**Your goal**
The answer is to be all of the data below, reproduced exactly.
******************************
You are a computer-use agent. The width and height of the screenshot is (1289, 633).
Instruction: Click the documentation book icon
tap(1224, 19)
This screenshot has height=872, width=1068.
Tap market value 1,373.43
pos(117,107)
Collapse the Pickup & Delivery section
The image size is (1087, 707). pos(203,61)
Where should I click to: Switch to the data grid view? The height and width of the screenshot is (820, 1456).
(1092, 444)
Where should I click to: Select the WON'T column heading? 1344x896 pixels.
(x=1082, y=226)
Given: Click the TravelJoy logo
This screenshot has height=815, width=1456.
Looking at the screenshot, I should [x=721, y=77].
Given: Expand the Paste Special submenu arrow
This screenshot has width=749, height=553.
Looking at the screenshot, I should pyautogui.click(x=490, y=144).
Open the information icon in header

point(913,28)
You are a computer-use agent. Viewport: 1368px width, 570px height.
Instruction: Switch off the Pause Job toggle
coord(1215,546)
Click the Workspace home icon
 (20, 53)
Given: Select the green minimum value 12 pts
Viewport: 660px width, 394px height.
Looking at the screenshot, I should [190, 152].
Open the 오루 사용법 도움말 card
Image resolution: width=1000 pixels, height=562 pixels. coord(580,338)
******************************
**Exercise result**
You are a computer-use agent. The width and height of the screenshot is (1289, 633).
Instruction: Click the documentation book icon
tap(1224, 19)
This screenshot has height=872, width=1068.
Tap market value 1,373.43
pos(117,107)
Collapse the Pickup & Delivery section
The image size is (1087, 707). pos(203,61)
Where should I click to: Switch to the data grid view? The height and width of the screenshot is (820, 1456).
(1092, 444)
Where should I click to: Select the WON'T column heading? 1344x896 pixels.
(x=1082, y=226)
Given: Click the TravelJoy logo
This screenshot has height=815, width=1456.
Looking at the screenshot, I should [x=721, y=77].
Given: Expand the Paste Special submenu arrow
This screenshot has width=749, height=553.
Looking at the screenshot, I should pyautogui.click(x=490, y=144).
Open the information icon in header

point(913,28)
You are a computer-use agent. Viewport: 1368px width, 570px height.
Instruction: Switch off the Pause Job toggle
coord(1215,546)
Click the Workspace home icon
 (20, 53)
Given: Select the green minimum value 12 pts
Viewport: 660px width, 394px height.
Looking at the screenshot, I should [190, 152].
Open the 오루 사용법 도움말 card
Image resolution: width=1000 pixels, height=562 pixels. coord(580,338)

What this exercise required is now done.